Also vorneweg du hast dir viel mühe gegen. Allerdings halt ich es für stark fragwürdig nen How To dafür zu machen das jeder leie sich daran wagen kann. 

Was mir speziel nen Dorn im Auge ist, was andere User aber schon geschrieben haben solche Elektrogeräte öffnet man erst nach 24 stunden.
Zweite sache und noch viel viel gravierender, angenommen du machst nen klitzekleinen Fehler oder du Tauschst die Kondensatoren ohne die eigentliche Fehlerursache zu beheben !!! dir fängt das Gerät an zu brennen und die Wohnung brennt ab, erstens Zahlt KEINE versicherung den schaden egal wie gut du versichert bist. 
Zweitens wenn du in einem Mehrfamilien Haus wohnst kannst du ne anzeige wegen Fahrlässiger Körperverletzung bekommen, im schlimmsten falle wenn jemand dabei stirbt hast ne Anzeige wegen fahrlässiger Tötung am hals.
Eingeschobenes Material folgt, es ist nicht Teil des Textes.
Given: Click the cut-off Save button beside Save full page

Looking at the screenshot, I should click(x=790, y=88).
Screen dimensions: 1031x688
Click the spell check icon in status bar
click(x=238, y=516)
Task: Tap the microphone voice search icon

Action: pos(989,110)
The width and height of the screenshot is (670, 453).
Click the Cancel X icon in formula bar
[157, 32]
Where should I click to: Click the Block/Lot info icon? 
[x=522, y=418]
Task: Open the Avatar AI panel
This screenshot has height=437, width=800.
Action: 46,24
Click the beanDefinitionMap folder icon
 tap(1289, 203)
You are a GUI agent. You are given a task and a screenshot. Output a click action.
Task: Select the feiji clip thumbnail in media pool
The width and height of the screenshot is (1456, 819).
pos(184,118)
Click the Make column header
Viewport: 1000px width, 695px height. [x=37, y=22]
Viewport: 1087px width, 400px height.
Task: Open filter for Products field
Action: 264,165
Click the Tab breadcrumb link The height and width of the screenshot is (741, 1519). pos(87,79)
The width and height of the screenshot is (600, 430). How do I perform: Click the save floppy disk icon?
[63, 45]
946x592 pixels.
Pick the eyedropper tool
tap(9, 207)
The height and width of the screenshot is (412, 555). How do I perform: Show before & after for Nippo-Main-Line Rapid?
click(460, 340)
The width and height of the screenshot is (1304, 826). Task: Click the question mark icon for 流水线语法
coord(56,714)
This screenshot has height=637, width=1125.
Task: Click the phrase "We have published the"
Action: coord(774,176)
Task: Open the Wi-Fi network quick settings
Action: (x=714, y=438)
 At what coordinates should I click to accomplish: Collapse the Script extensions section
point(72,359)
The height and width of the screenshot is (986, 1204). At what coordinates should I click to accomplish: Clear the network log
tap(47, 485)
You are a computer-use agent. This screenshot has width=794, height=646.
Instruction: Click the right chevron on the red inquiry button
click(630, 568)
Achso und in ner mietwohnung kann dir fahrlässige sachbeschädigung unterstellt werden.

Mag zwar jetz übertrieben klingen, aber sehr sehr oft sind defekte Elektrogeräte verantwortlich für Wohnungsbrände, und wenn da nur nen funke von verdacht entsteht das du daran rumgebastelt hast, wirst deine lebtage nicht mehr froh. 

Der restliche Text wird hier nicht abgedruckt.